**Proof.**
Choose $h_1, \ldots , h_ n \in S$ such that $\sum h_ i g_ i = 1$.

Proof of (1). For each $i$ choose a finite list of elements $x_{i, j} \in S_{g_ i}$, $j = 1, \ldots , m_ i$ which generate $S_{g_ i}$ as an $R$-algebra. Write $x_{i, j} = y_{i, j}/g_ i^{n_{i, j}}$ for some $y_{i, j} \in S$ and some $n_{i, j} \ge 0$. Consider the $R$-subalgebra $S' \subset S$ generated by $g_1, \ldots , g_ n$, $h_1, \ldots , h_ n$ and $y_{i, j}$, $i = 1, \ldots , n$, $j = 1, \ldots , m_ i$. Since localization is exact (Proposition 10.9.12), we see that $S'_{g_ i} \to S_{g_ i}$ is injective. On the other hand, it is surjective by our choice of $y_{i, j}$. The elements $g_1, \ldots , g_ n$ generate the unit ideal in $S'$ as $h_1, \ldots , h_ n \in S'$. Thus $S' \to S$ viewed as an $S'$-module map is an isomorphism by Lemma 10.23.2.

Proof of (2). We already know that $S$ is of finite type. Write $S = R[x_1, \ldots , x_ m]/J$ for some ideal $J$. For each $i$ choose a lift $g'_ i \in R[x_1, \ldots , x_ m]$ of $g_ i$ and we choose a lift $h'_ i \in R[x_1, \ldots , x_ m]$ of $h_ i$. Then we see that

\[ S_{g_ i} = R[x_1, \ldots , x_ m, y_ i]/(J_ i + (1 - y_ ig'_ i)) \]

where $J_ i$ is the ideal of $R[x_1, \ldots , x_ m, y_ i]$ generated by $J$. Small detail omitted. By Lemma 10.6.3 we may choose a finite list of elements $f_{i, j} \in J$, $j = 1, \ldots , m_ i$ such that the images of $f_{i, j}$ in $J_ i$ and $1 - y_ ig'_ i$ generate the ideal $J_ i + (1 - y_ ig'_ i)$. Set

\[ S' = R[x_1, \ldots , x_ m]/\left(\sum h'_ ig'_ i - 1, f_{i, j}; i = 1, \ldots , n, j = 1, \ldots , m_ i\right) \]
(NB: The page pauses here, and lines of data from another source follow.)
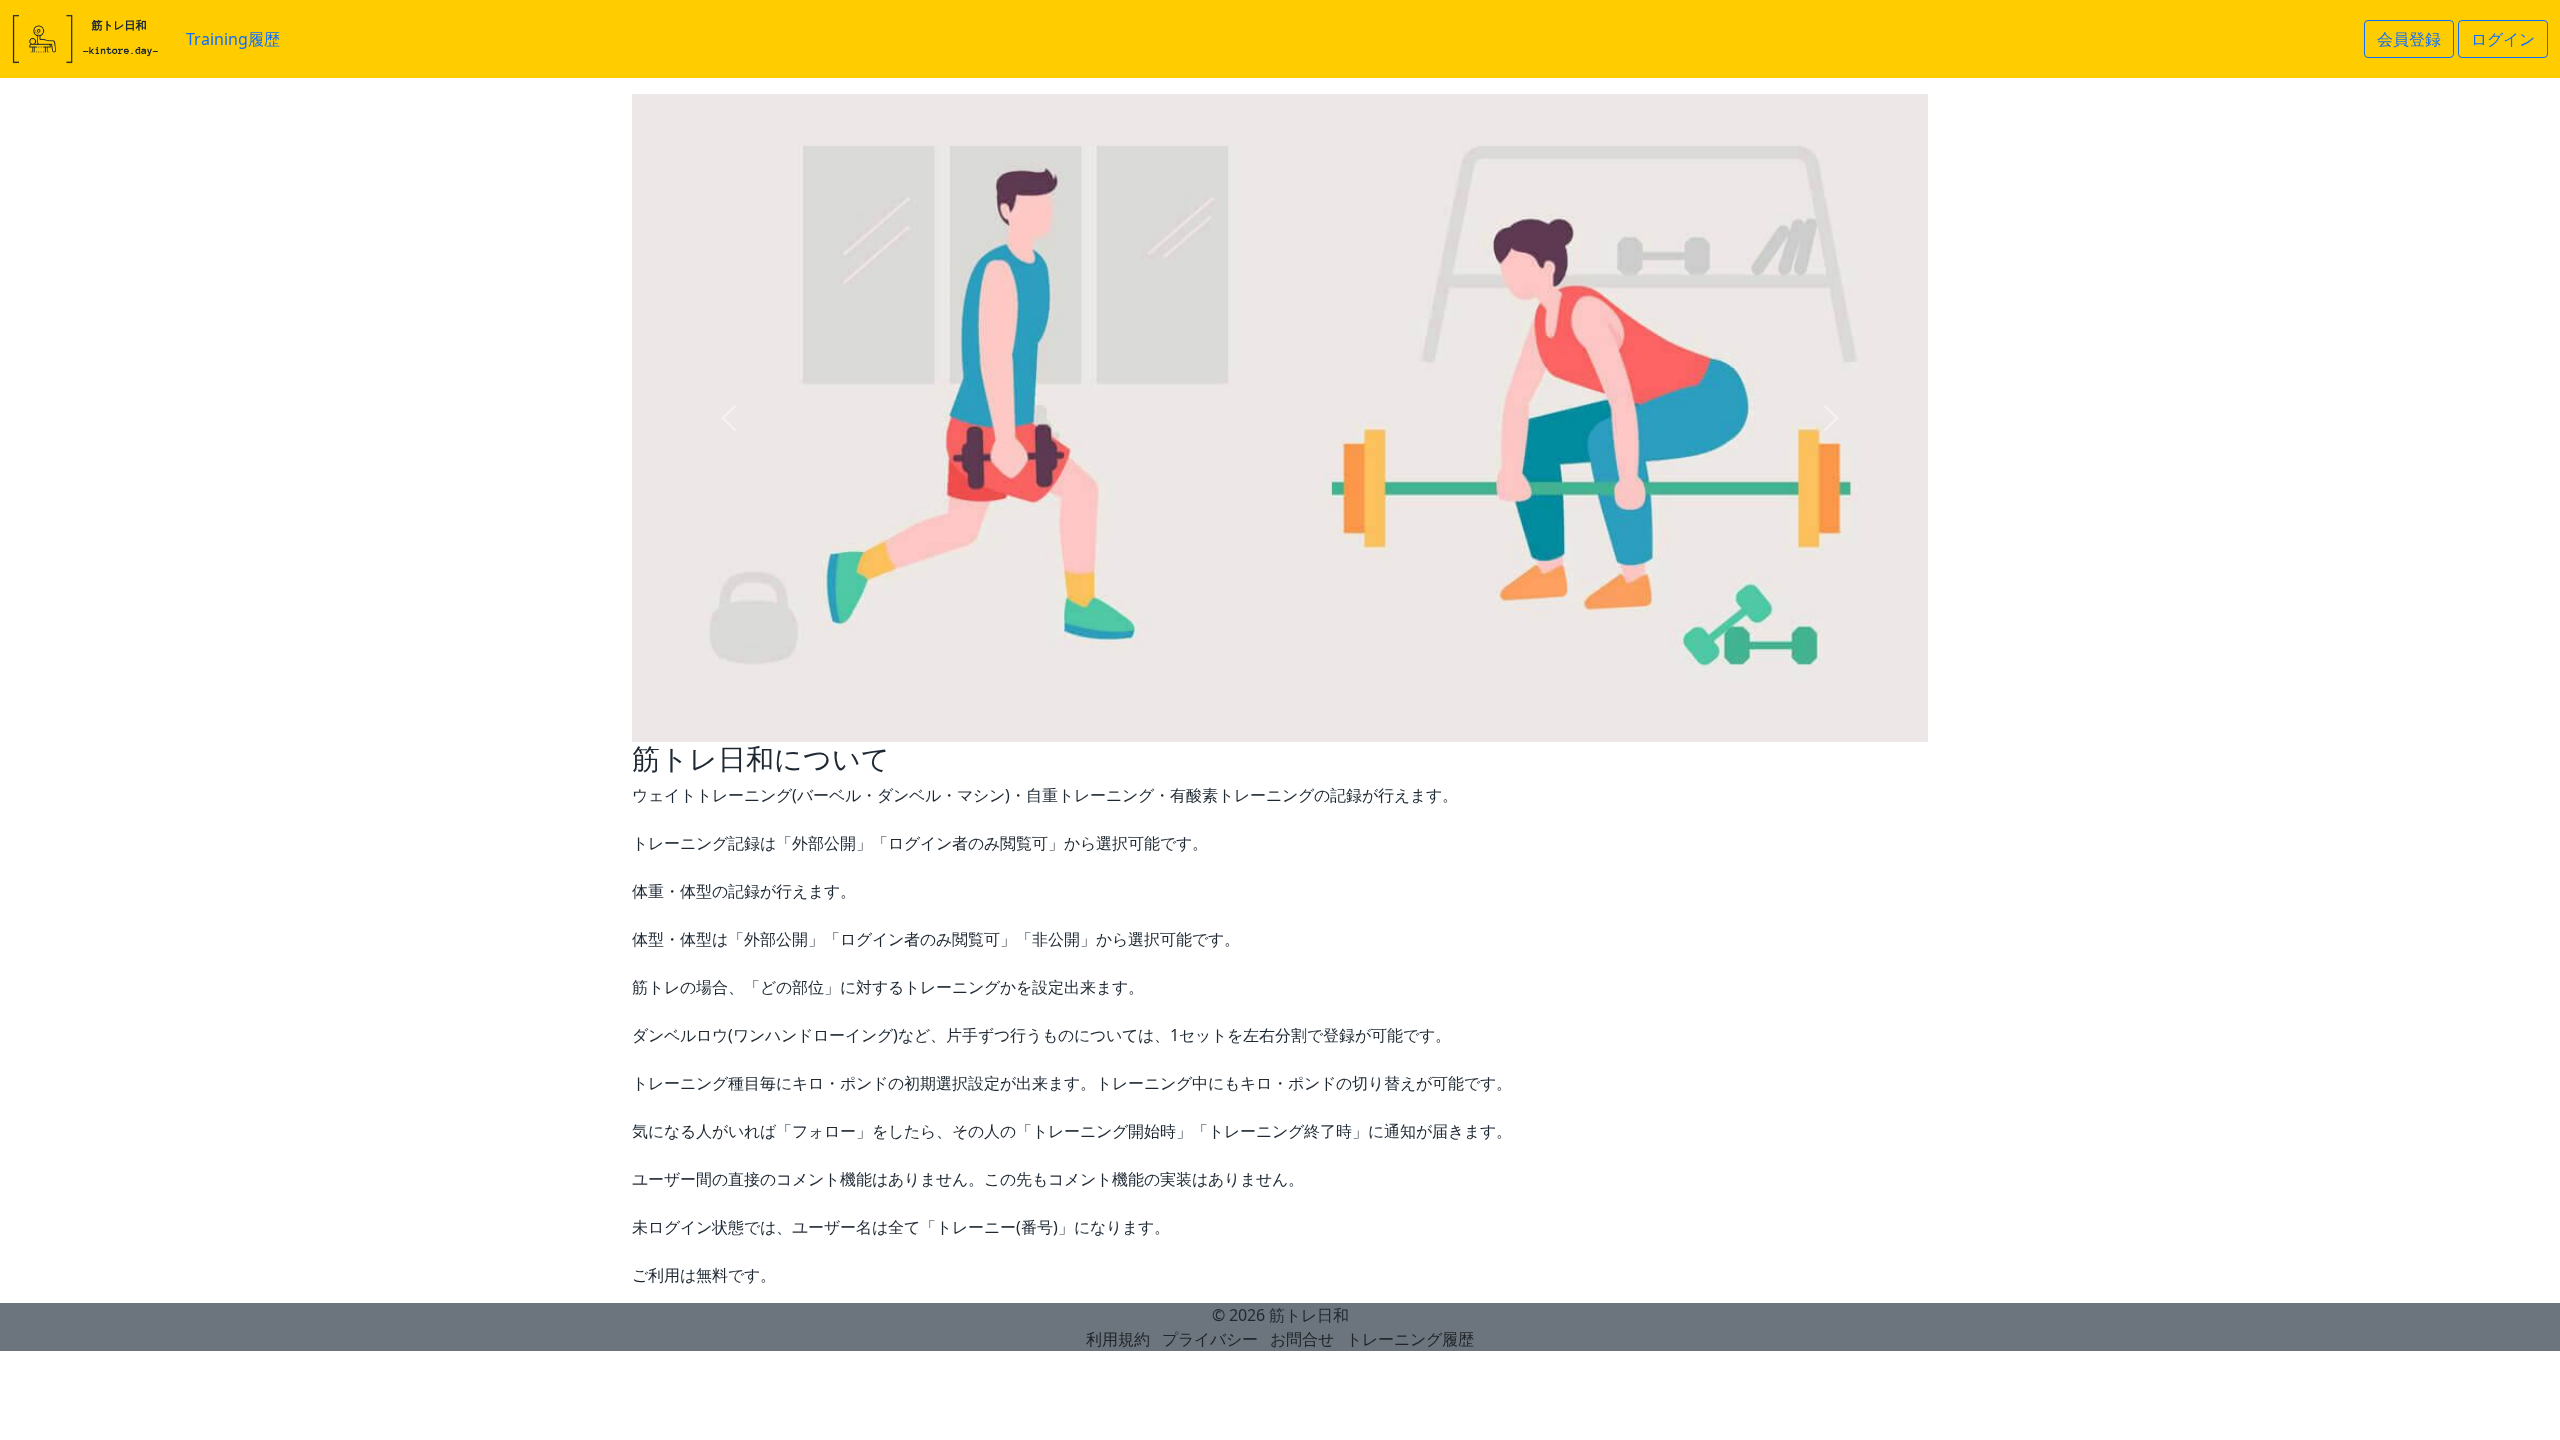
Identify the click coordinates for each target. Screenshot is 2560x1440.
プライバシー (1210, 1339)
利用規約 (1118, 1339)
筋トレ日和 (1309, 1315)
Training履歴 (233, 39)
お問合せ (1302, 1339)
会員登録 (2409, 39)
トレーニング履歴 (1410, 1339)
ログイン (2503, 39)
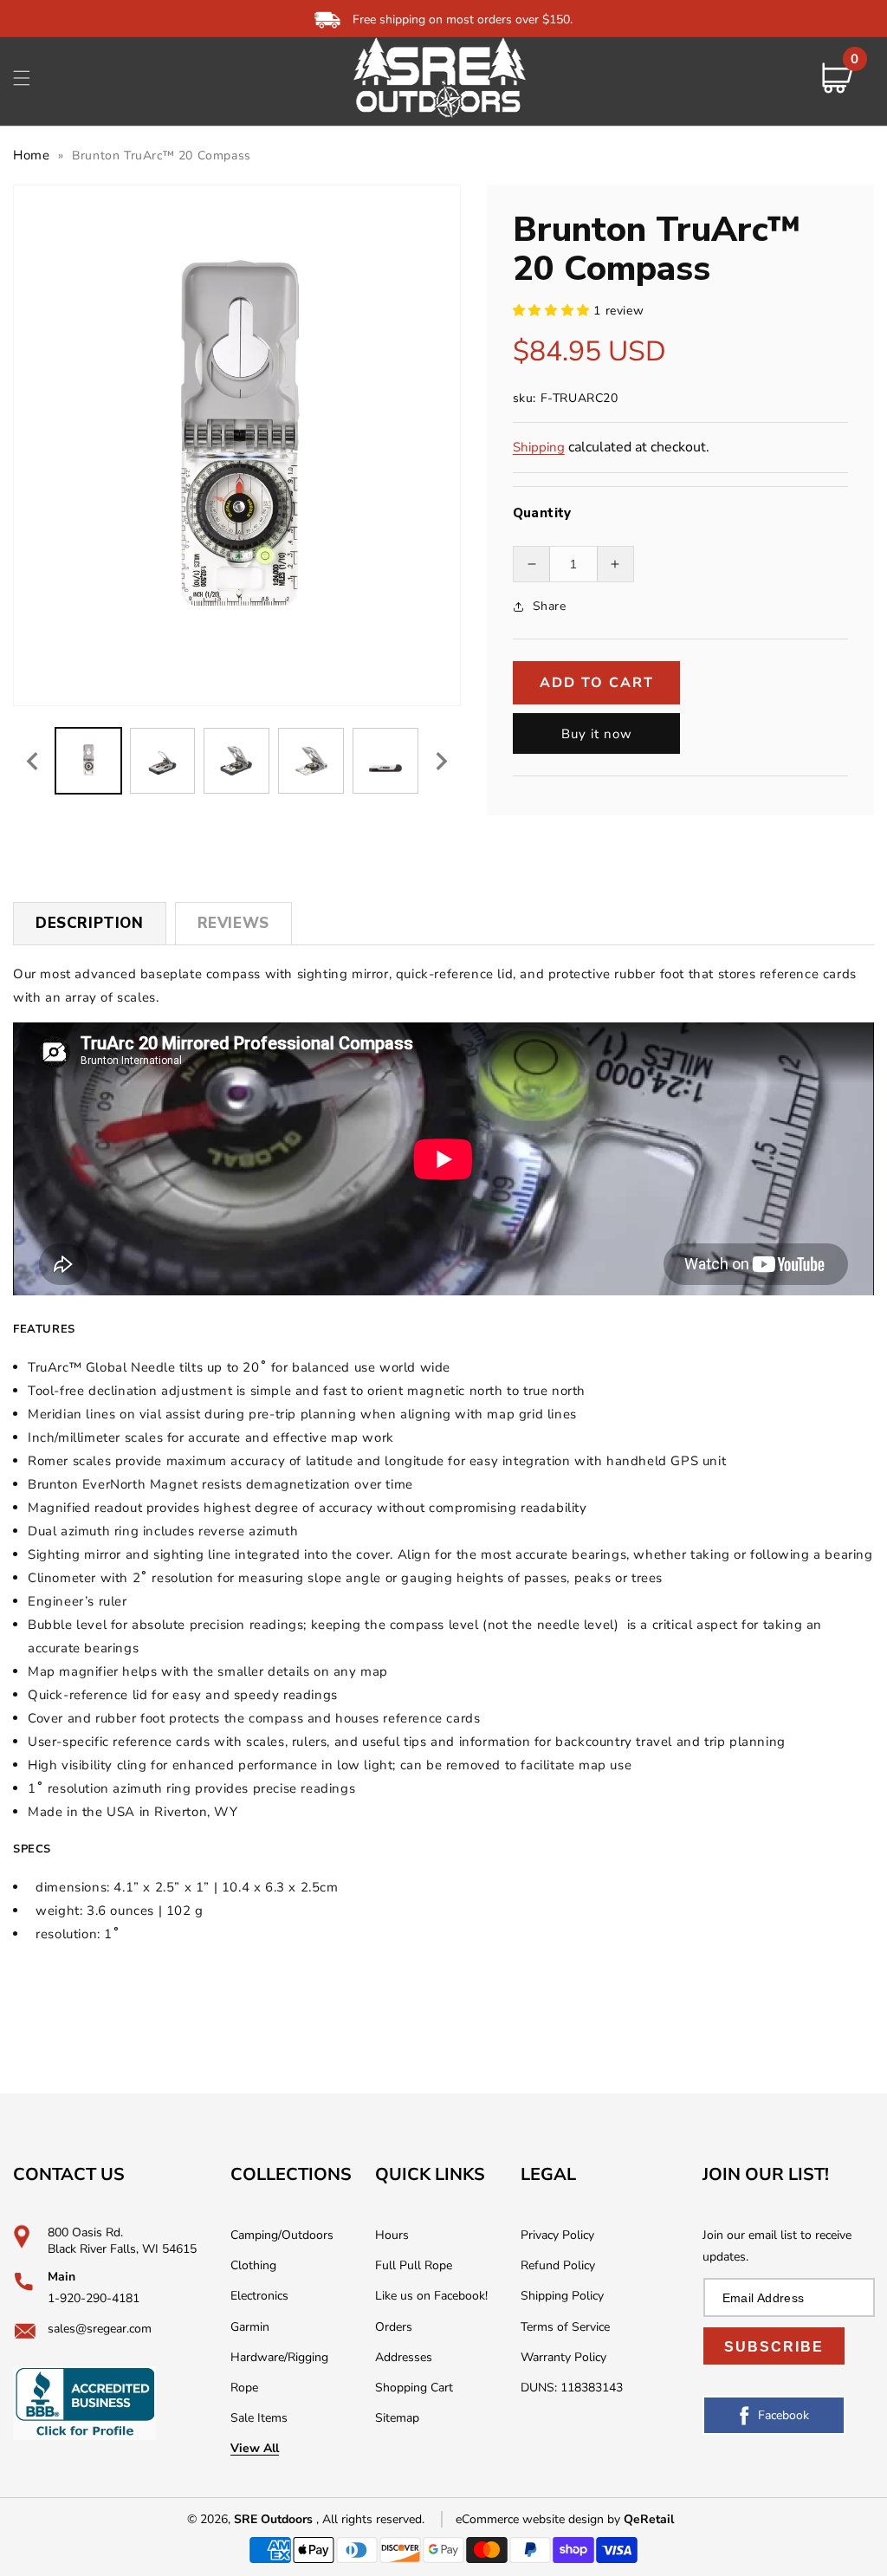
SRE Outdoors (273, 2519)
There is a surjective $R$-algebra map $S' \to S$. The classes of the elements $g'_1, \ldots , g'_ n$ in $S'$ generate the unit ideal and by construction the maps $S'_{g'_ i} \to S_{g_ i}$ are injective. Thus we conclude as in part (1).